*WORK INSTRUCTION*
What lines of the data below hold the string "screenshot"? Copy each one.

*AVAILABLE RECORDS*
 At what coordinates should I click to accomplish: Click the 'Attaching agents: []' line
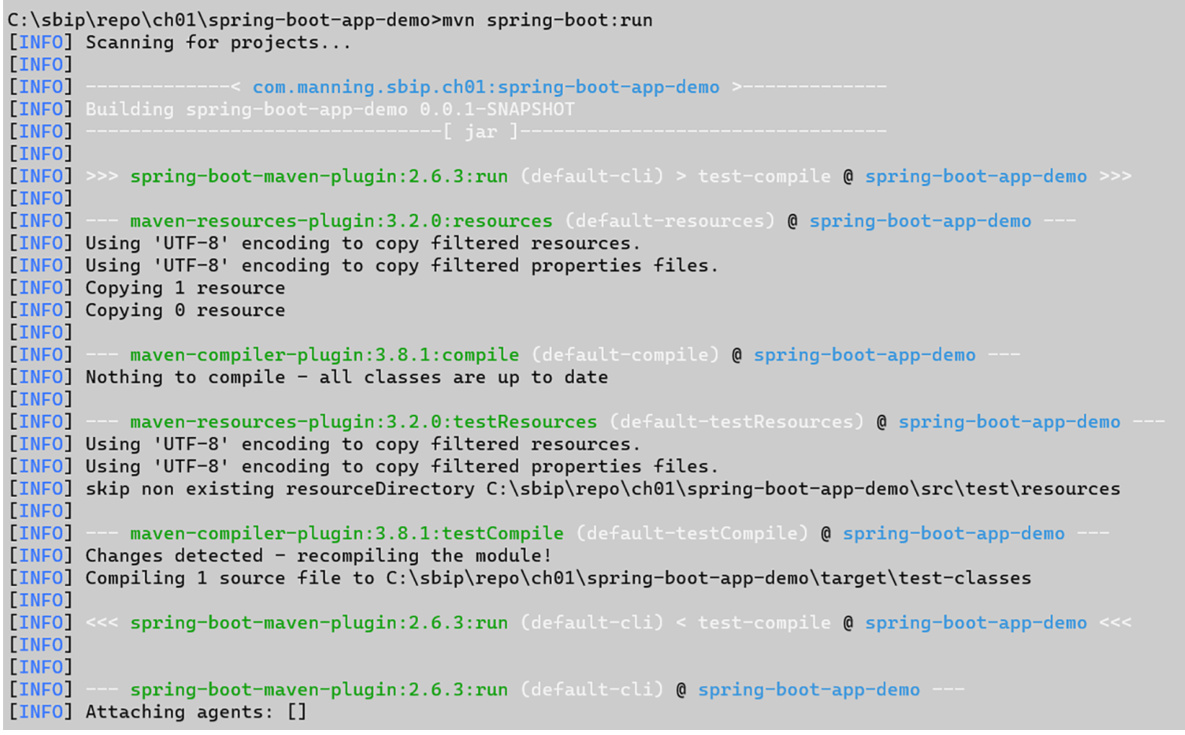point(196,712)
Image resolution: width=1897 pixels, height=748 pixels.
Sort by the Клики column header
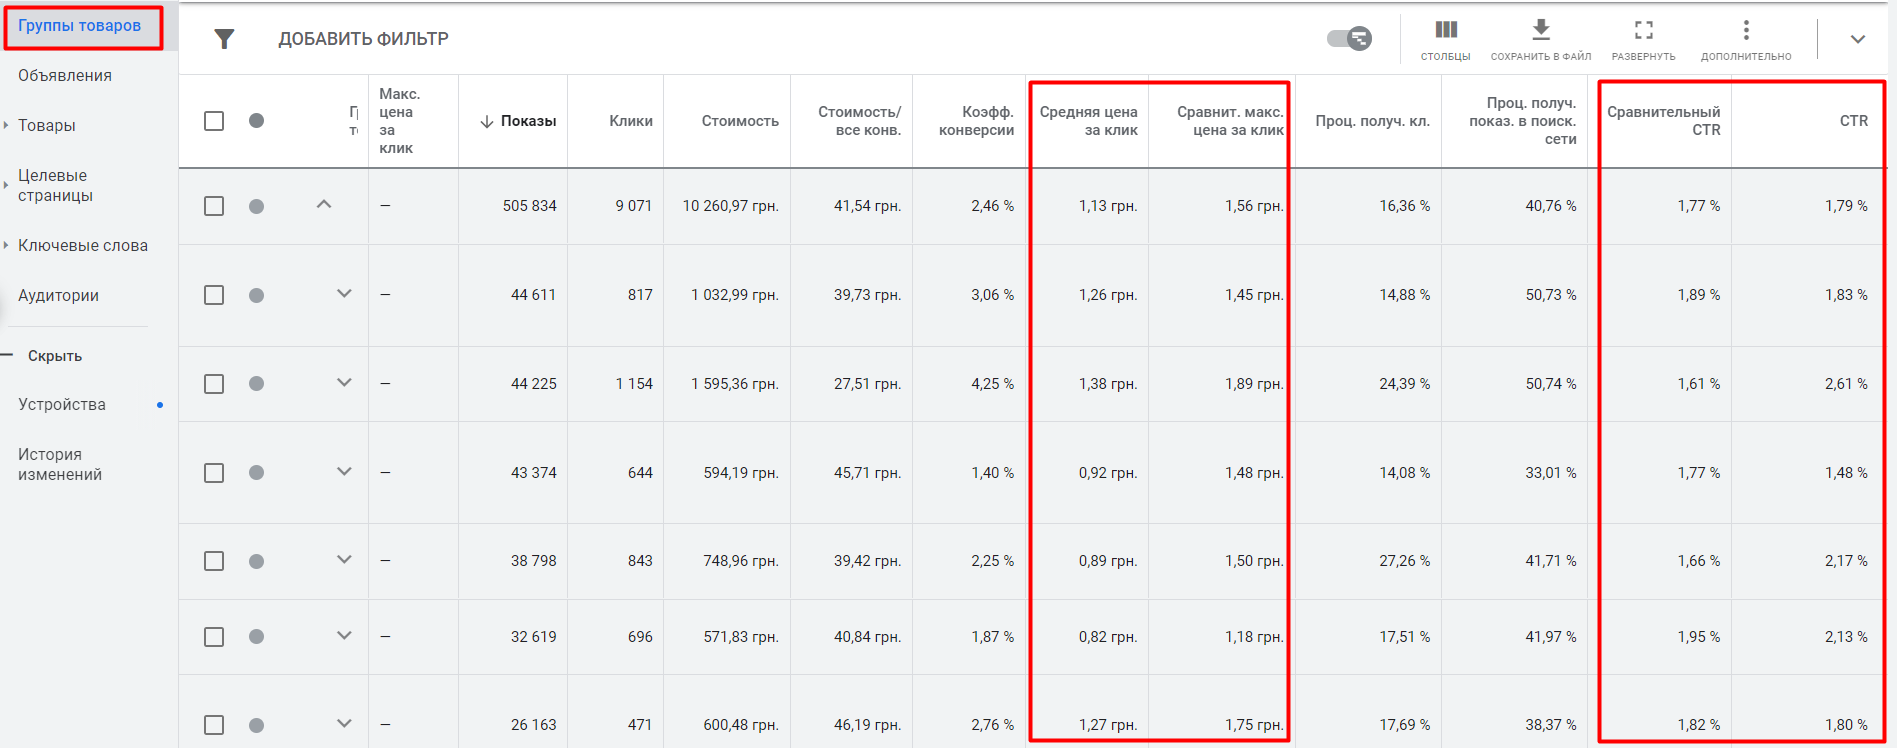point(630,121)
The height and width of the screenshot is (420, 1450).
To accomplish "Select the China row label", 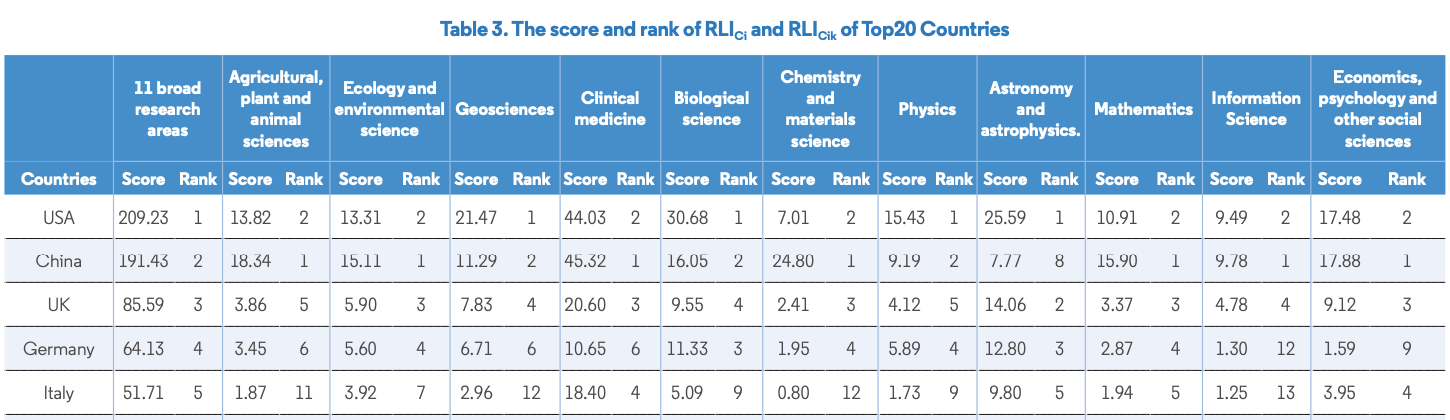I will pos(59,262).
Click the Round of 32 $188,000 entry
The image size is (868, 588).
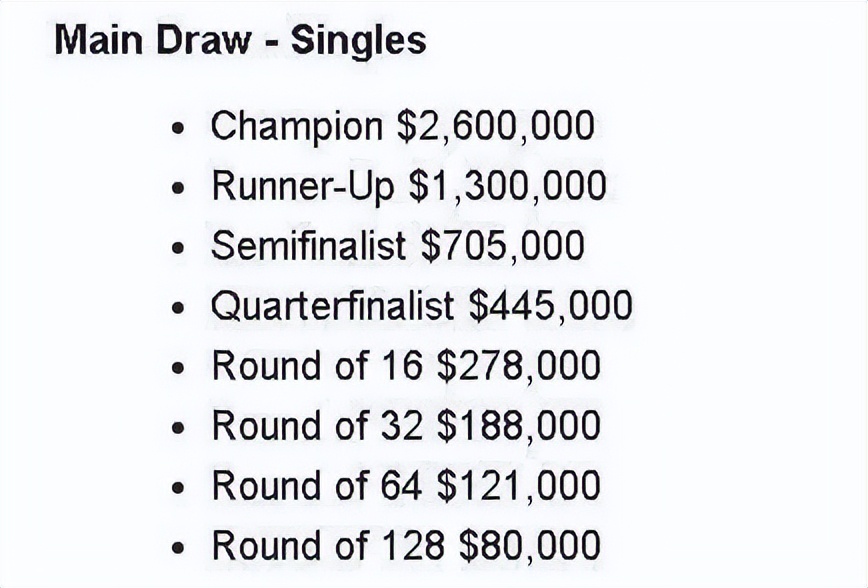click(406, 426)
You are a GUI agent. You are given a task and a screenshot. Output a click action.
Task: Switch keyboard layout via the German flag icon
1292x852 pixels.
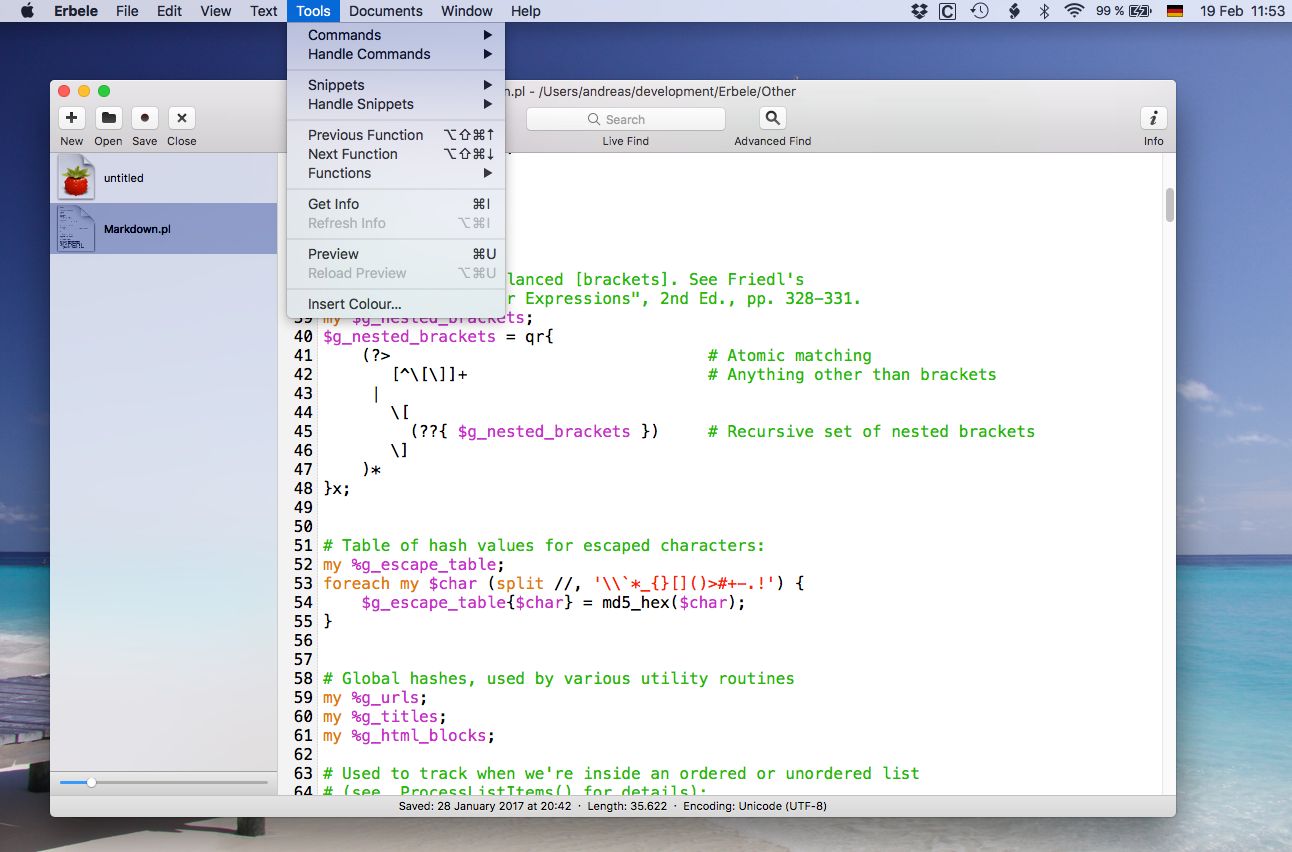1176,11
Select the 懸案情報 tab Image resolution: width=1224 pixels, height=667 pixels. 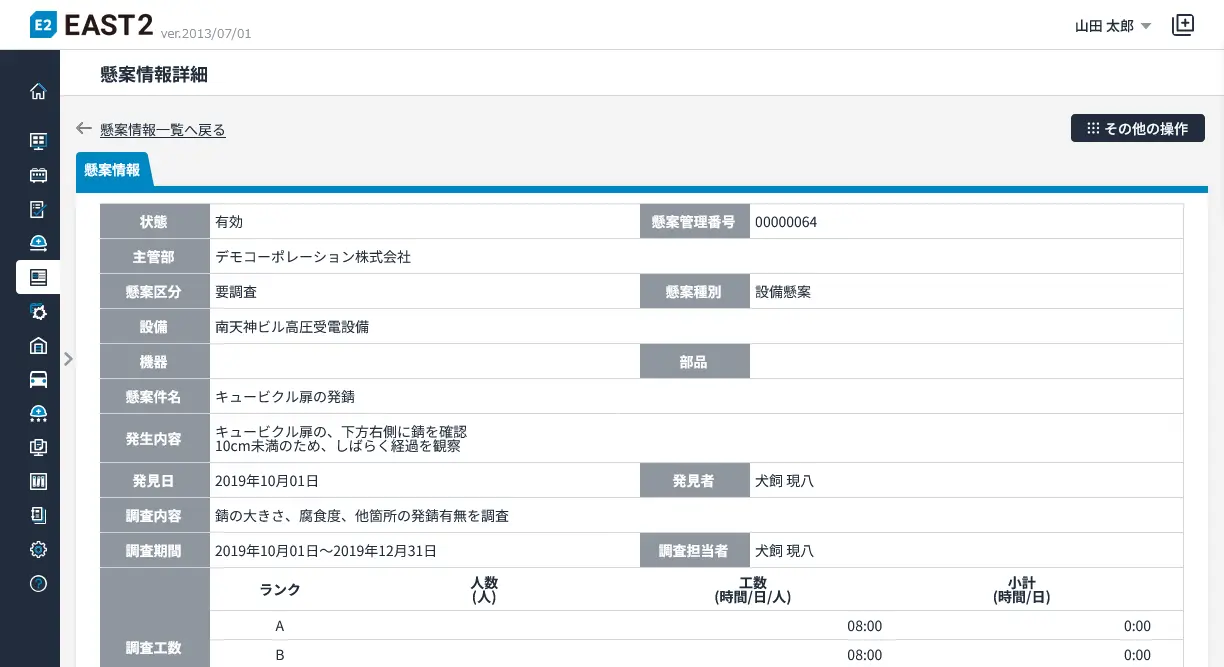112,170
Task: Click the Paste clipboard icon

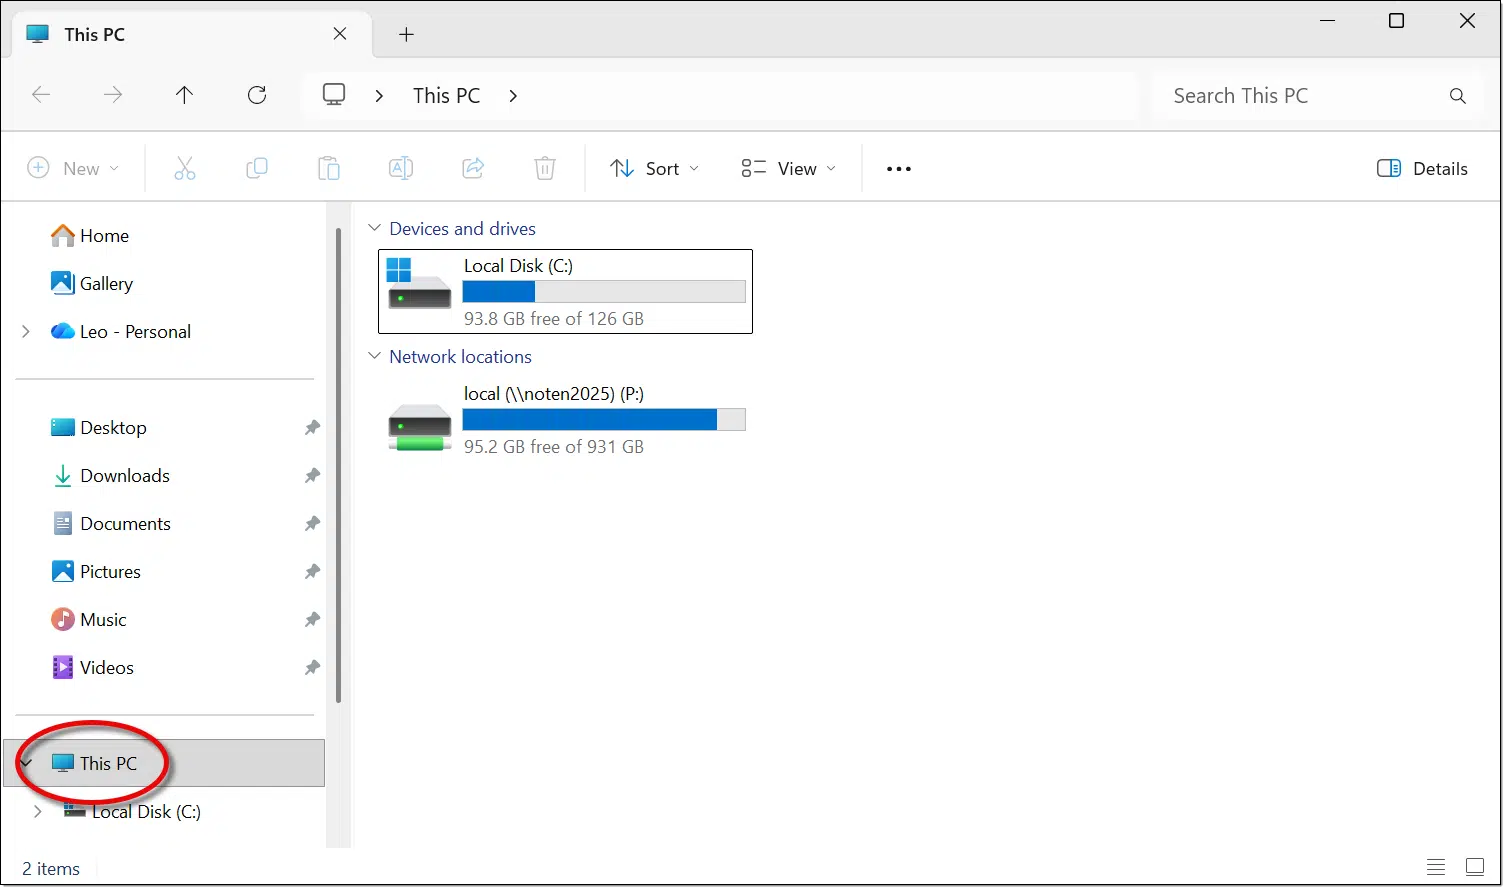Action: 329,169
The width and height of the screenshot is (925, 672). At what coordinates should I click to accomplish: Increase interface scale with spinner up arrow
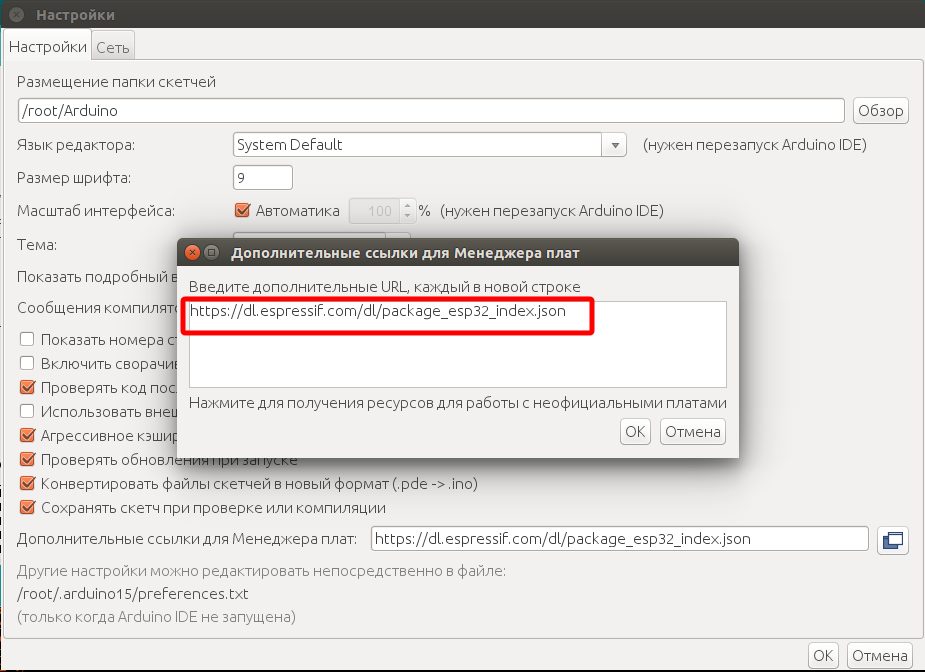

*RESULT*
The height and width of the screenshot is (420, 1450).
You are a GUI agent. You are given a task and a screenshot. Output a click action.
The width and height of the screenshot is (925, 672). At what coordinates should I click to accomplish: Increase interface scale with spinner up arrow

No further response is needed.